* **Assigned task**
Determine how many lines in the records hold "agent", then give that number by itself.

* **The data**
◇ ◇ ◇ ◇ ◇
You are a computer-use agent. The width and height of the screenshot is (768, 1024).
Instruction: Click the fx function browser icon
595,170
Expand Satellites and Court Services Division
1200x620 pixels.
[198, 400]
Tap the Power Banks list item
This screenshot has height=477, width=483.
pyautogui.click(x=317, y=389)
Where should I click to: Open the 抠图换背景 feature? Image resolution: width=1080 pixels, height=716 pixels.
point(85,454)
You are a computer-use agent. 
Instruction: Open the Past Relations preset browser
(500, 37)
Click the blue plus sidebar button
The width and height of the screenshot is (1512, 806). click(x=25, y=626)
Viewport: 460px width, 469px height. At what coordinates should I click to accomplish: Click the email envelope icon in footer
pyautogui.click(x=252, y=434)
◇ ◇ ◇ ◇ ◇
* **Result for this exercise**
2